## Task
Copy out each line of the listing below where the string "tweet" appears.

## Given information
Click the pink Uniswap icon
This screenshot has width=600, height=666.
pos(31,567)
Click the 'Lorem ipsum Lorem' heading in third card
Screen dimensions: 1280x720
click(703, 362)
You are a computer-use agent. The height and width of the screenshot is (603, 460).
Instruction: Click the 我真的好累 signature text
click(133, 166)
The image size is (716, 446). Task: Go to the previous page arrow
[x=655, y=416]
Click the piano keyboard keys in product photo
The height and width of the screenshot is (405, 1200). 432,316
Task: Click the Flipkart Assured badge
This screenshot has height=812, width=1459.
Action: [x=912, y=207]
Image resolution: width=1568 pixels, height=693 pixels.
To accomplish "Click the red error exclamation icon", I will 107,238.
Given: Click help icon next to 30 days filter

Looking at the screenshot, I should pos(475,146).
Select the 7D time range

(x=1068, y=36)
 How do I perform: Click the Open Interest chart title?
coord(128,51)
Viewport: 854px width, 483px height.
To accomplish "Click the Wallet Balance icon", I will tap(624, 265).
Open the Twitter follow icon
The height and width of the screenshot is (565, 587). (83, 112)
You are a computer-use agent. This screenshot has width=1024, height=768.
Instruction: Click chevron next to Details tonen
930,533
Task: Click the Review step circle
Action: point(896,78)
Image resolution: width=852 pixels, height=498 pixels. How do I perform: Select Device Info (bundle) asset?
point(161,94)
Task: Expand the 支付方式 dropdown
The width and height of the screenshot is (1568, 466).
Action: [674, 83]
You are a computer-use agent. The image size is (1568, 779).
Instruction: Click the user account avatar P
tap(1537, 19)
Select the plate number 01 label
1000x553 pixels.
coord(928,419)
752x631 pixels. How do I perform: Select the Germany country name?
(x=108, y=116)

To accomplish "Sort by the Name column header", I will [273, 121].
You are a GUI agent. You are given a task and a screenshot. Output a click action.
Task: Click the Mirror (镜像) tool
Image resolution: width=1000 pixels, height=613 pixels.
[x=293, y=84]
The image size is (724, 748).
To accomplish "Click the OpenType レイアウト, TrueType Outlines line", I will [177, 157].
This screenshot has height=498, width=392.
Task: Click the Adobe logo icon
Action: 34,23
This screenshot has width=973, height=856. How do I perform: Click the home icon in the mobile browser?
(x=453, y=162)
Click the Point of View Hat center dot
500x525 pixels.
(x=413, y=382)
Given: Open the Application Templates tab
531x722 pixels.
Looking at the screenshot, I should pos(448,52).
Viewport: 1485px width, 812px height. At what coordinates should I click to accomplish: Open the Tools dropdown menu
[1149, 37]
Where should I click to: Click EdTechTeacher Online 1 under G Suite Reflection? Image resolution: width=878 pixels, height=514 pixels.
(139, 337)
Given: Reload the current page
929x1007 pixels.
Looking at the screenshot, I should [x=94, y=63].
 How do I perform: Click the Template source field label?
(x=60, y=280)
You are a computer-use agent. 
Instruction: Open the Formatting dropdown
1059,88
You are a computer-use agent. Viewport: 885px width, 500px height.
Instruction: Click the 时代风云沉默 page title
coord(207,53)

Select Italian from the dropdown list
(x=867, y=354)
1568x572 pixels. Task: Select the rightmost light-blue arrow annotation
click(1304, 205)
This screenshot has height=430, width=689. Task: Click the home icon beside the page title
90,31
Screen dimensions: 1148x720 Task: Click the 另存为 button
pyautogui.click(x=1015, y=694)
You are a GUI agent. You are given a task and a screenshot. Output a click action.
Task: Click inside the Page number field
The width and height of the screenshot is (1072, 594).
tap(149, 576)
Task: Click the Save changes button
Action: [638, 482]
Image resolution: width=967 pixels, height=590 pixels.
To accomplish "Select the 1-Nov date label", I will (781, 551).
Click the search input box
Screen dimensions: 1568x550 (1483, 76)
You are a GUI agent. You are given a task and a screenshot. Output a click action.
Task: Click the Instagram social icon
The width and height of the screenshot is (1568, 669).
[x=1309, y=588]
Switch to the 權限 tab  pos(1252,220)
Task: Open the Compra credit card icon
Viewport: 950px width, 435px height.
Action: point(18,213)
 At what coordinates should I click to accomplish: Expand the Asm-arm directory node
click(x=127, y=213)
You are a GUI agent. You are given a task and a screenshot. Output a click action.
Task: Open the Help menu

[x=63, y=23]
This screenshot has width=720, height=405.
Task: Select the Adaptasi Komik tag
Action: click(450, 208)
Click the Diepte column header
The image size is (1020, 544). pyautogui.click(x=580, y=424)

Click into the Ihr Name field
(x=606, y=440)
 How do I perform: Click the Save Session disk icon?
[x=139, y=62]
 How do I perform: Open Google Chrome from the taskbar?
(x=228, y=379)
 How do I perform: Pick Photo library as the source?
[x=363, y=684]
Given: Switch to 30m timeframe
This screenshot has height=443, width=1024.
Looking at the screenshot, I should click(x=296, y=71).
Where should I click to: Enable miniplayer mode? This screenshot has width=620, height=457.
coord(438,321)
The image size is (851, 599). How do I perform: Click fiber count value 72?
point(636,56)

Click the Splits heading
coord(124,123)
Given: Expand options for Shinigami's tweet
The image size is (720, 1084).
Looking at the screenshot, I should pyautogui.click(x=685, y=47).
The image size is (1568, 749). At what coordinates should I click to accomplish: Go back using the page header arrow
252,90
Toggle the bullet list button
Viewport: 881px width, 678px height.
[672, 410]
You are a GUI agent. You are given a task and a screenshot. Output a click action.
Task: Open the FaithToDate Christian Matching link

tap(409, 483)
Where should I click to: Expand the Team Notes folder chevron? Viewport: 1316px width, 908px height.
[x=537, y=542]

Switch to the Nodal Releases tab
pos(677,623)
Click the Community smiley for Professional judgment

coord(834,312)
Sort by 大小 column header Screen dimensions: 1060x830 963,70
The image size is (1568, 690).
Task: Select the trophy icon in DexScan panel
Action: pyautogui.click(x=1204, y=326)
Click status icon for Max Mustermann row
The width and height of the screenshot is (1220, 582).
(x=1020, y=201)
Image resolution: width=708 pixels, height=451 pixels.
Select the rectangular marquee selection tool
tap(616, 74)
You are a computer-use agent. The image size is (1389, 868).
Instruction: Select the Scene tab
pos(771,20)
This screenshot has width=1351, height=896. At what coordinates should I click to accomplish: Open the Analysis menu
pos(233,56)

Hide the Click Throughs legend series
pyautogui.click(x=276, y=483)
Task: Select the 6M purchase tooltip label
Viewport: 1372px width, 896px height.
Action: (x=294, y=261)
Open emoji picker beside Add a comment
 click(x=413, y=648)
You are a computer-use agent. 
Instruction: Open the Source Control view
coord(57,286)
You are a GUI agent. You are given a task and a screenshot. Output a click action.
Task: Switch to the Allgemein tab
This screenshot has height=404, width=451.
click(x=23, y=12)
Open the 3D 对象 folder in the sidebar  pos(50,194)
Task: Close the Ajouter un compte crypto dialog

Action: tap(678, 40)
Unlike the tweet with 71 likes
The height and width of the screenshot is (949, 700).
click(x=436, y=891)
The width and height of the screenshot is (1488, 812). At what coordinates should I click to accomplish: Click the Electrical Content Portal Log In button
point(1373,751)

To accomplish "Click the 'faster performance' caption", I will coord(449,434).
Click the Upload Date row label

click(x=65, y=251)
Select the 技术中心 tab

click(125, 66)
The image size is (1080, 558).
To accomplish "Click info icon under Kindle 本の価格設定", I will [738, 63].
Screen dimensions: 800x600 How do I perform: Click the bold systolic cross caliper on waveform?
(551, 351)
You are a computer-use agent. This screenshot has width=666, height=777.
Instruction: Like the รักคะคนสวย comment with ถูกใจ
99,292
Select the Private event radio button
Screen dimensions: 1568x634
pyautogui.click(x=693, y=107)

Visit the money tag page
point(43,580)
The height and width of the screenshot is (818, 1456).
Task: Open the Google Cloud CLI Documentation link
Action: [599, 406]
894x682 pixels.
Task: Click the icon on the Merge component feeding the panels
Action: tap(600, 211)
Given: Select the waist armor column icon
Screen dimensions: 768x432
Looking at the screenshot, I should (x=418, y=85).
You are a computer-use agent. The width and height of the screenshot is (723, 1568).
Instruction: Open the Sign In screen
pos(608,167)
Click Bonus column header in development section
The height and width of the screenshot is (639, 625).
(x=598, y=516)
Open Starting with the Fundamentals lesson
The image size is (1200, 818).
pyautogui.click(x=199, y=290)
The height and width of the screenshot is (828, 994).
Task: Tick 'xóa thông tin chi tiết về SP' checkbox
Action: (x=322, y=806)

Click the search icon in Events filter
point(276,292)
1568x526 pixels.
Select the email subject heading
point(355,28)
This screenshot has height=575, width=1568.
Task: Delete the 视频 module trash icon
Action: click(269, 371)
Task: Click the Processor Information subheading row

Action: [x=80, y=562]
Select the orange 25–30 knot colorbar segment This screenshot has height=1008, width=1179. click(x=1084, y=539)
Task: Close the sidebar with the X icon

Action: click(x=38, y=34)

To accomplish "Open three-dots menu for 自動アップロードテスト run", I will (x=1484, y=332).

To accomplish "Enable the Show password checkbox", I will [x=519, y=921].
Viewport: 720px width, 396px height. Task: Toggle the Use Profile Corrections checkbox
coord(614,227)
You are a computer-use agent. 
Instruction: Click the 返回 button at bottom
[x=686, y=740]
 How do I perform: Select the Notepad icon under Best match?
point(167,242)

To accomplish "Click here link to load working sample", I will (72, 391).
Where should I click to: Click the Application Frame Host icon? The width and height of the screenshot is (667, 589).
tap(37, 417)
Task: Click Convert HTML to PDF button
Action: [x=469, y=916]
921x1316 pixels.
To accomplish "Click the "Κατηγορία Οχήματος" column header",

## Problem solution
Given: Expand options for Shinigami's tweet
Unlike the tweet with 71 likes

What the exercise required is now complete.